If cost is comparable, I can see most companies pulling the trigger if the test is less than a minute. I say a minute because if one is doing multiples swab sites don't they normally progress to the next sample site while the current sample is being tested? At least one would think so...this way, it mitigates any lost time for the reader to read the sample.
If you make the cost comparable to ATP and 1 minute or less on the results time I would buy it right now. Even if it was up to a few minutes on test time I would still buy it...why? Because it is a MUCH MORE valuable tool, and I could always buy multiple readers to speed up the sampling and testing time.
Of course...anything you can do to improve the time and keep a good low level of detection is the greatest achievement.
I am glad to hear that you find the data output to be valuable, this also seem to be the general perception when we have talked to industry experts.
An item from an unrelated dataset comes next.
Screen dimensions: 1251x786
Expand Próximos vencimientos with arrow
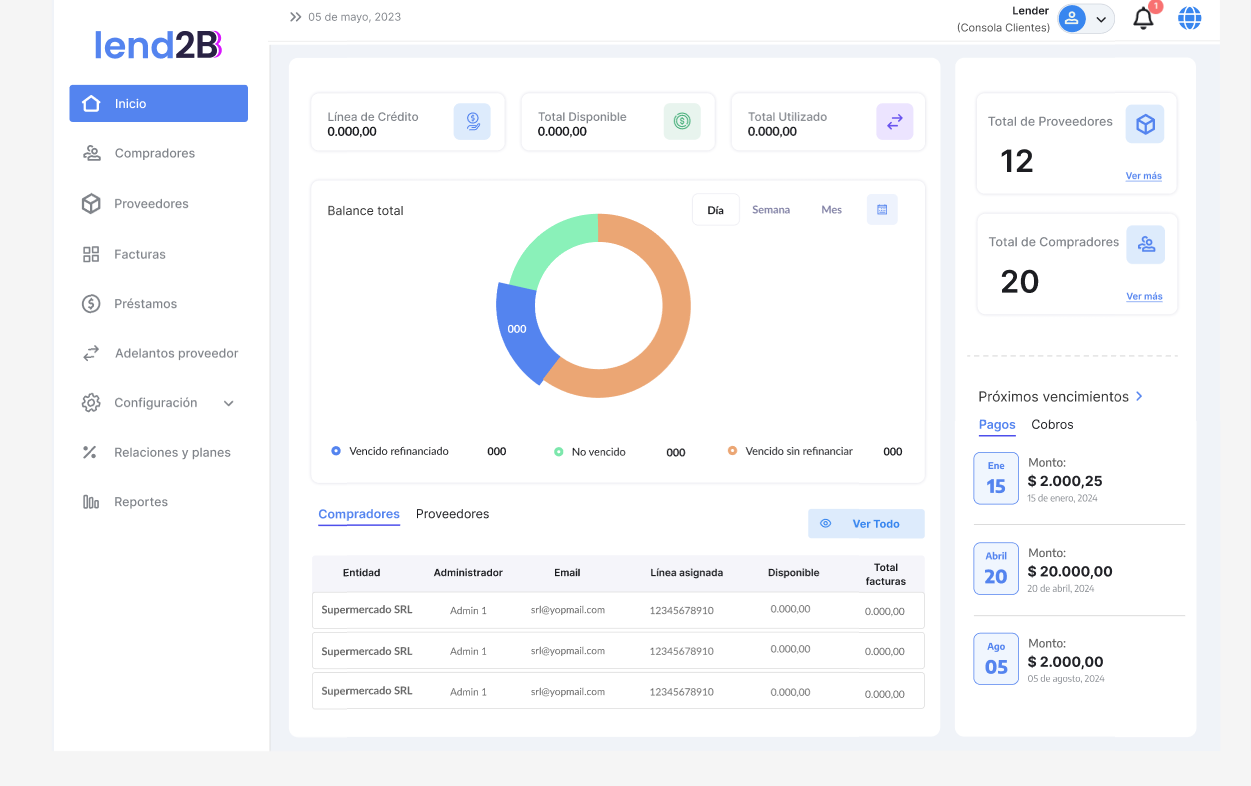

However, our current system is a bench top device that can do the measurement in 5 minutes, which some beta customers also find very interesting, but so far systems have only been sold to research projects and "investigative" work (i.e. do a thorough analysis of where critical control points might be). The cost pr. sample for the current system is about 5-8x higher than ATP samples, so it is not priced to be part of routine operations.
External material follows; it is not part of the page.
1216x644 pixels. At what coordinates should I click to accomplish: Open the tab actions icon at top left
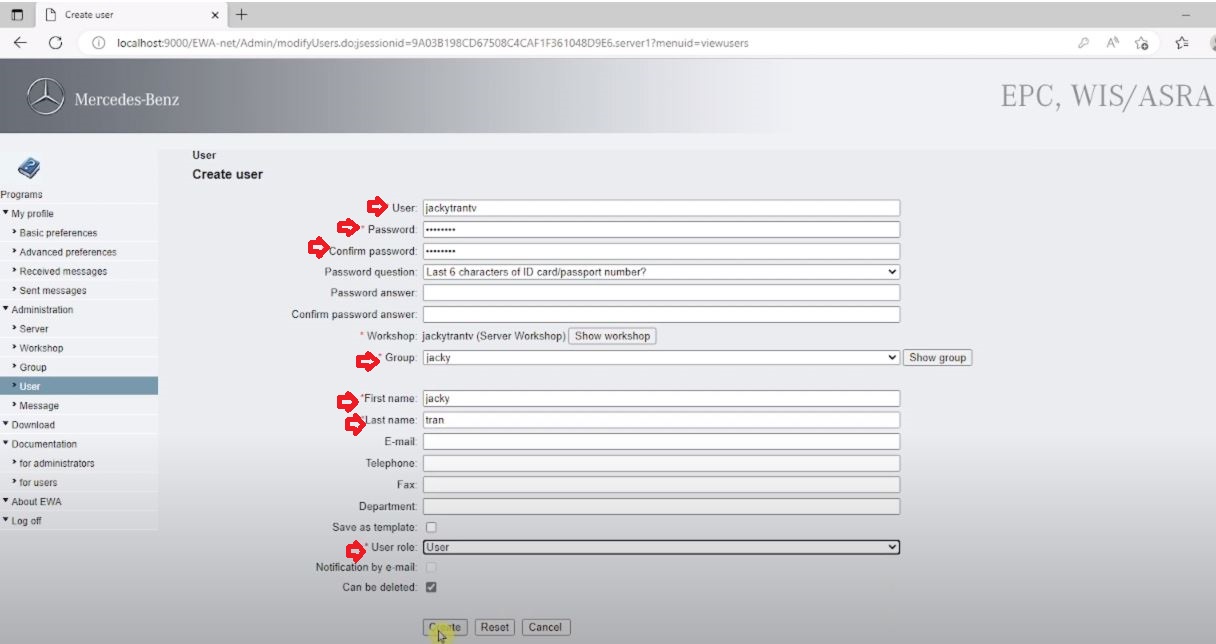[17, 15]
the system could have also another advantage. I am working in a company, where we can only do dry cleaning. So product rest may be still there. As ATP is showing up all ATP it has found, it is showing numbers, where we can't differ between high amount of bacteria or product rests detected. So if your system can differ between bacteria and e.g. plant cells, it could be a faster tool for us.
Is it also planned to do different testing, not only tpc, perhaps also E.coli, Salmonellae ...? That would also give a more detailed and valuable view.
By the way, can you tell anything about the mechanism of detection?
To be honest it depends on how much plant residue you might have - if the surface is very dirty our system will clog. We do have tips and tricks to how you can run dirty samples though, simply pre-filter them through a 30-40 µm filter and you should be good to go. But the system definitely differentiates bacteria from plant cells (although we do not count the plant cells as they are too large to entire the measuring section of the device).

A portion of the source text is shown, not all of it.